= Stated goal =
Reproduce, word for word, the part of the text below on Python packages, libraries, and modules that opens with the words containing "A **library** generally" and closes with "your current script/notebook.".

People often use the terms _"package"_, _"library"_, and _"module"_ synonymously.

A **package** generally refers to source code that is bundled up in a way that a package manager can host. 
   * [PyPI](https://pypi.org/)
   * [Anaconda](https://anaconda.org/anaconda/repo)
   
When you `pip install pkg` or `conda install pkg` you are installing the `pkg` package from PyPI or Anaconda, respectively, to your computer or the server you’re working on.

A **library** generally refers to a centralized location on an operating system where installed package source code resides and can be imported into a current session. 

We can always see the full list of packages installed on our operating system with `pip list` or `conda list`:

In [None]:
%pip list

A **module** is the broard term used for any code you are importing from outside your current script/notebook. 

This may include libraries installed on your computer or it may also include stand alone .py files that you created to hold support functions for your current analysis and you want to import them into your current notebook.

## Importing libraries / modules

To use a library / module we need to first `import` it into our Python session so we have access to its functionality.

= Data entries =
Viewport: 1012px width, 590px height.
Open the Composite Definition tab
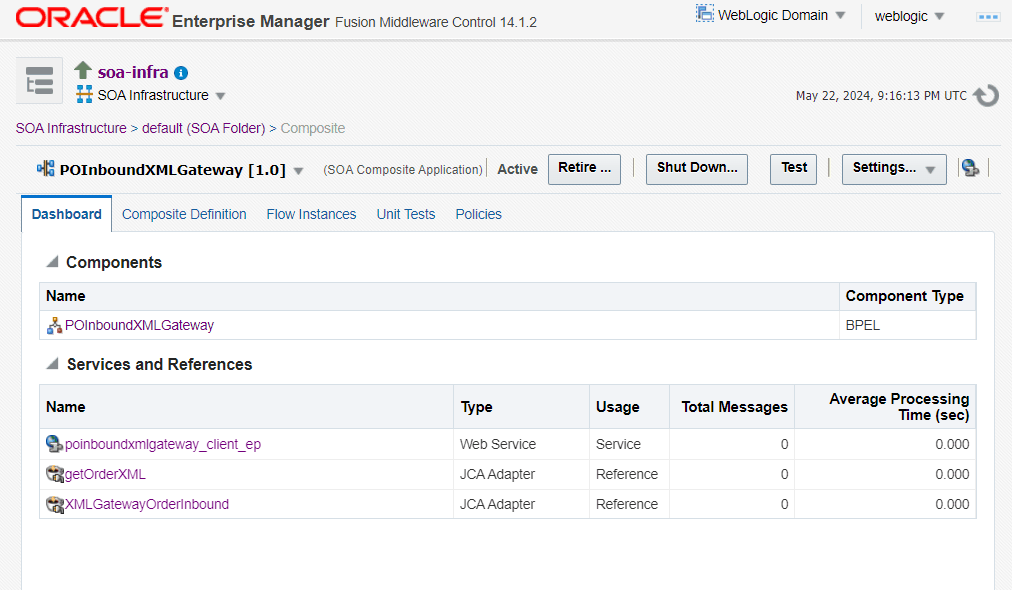point(184,214)
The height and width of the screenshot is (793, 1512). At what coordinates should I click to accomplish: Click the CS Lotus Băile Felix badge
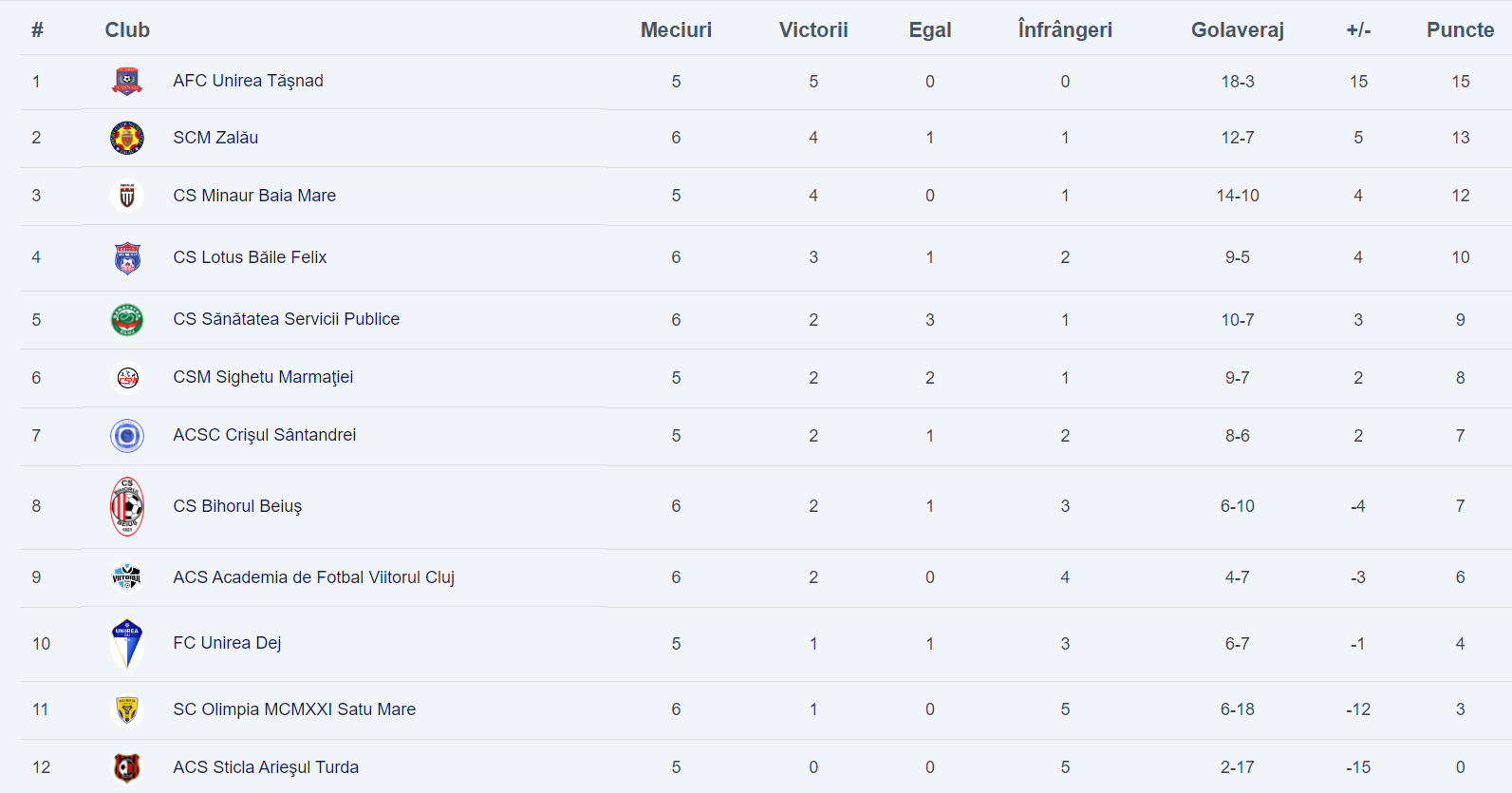coord(127,257)
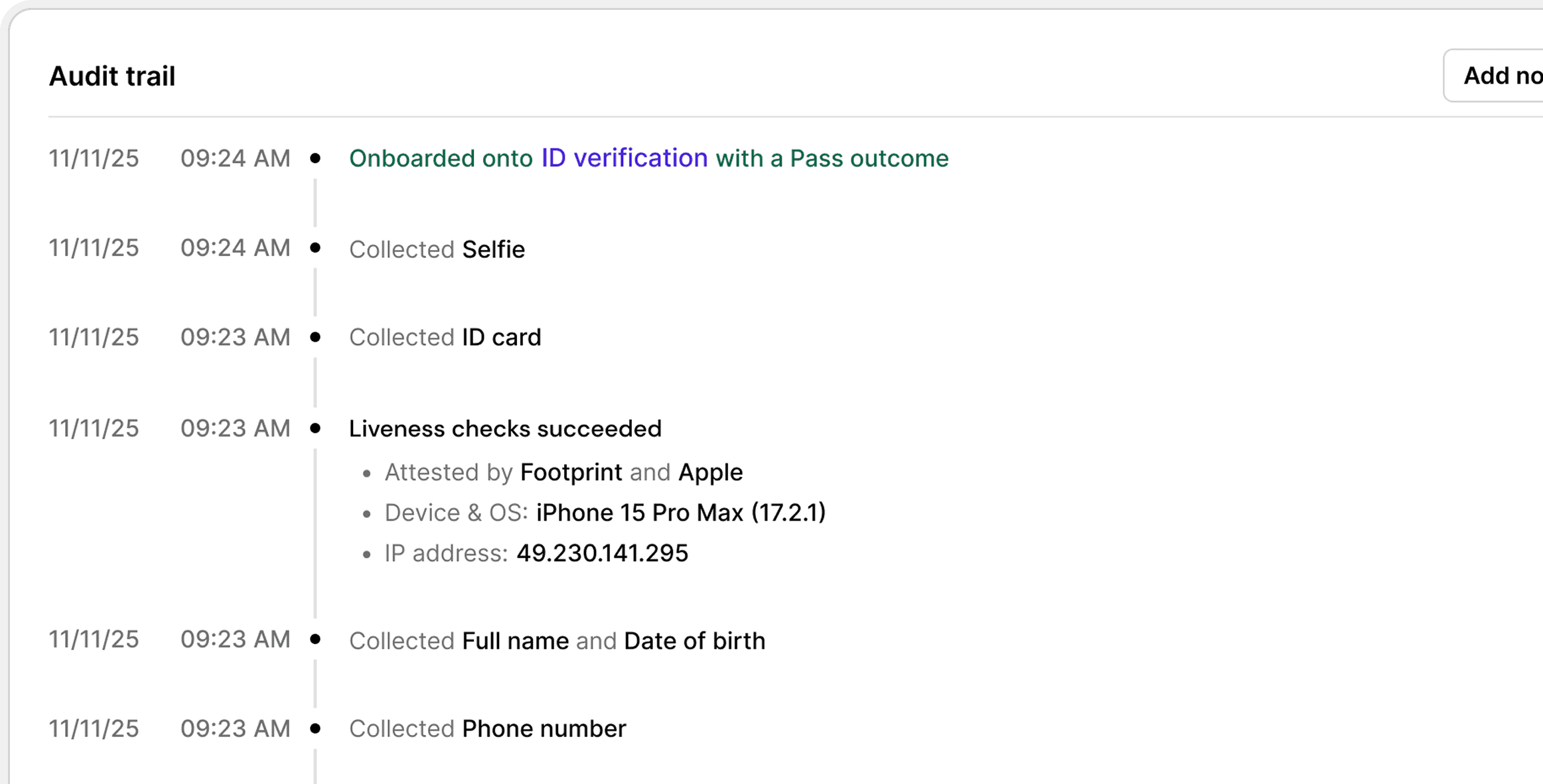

= Exercise output =
A **library** generally refers to a centralized location on an operating system where installed package source code resides and can be imported into a current session. 

We can always see the full list of packages installed on our operating system with `pip list` or `conda list`:

In [None]:
%pip list

A **module** is the broard term used for any code you are importing from outside your current script/notebook.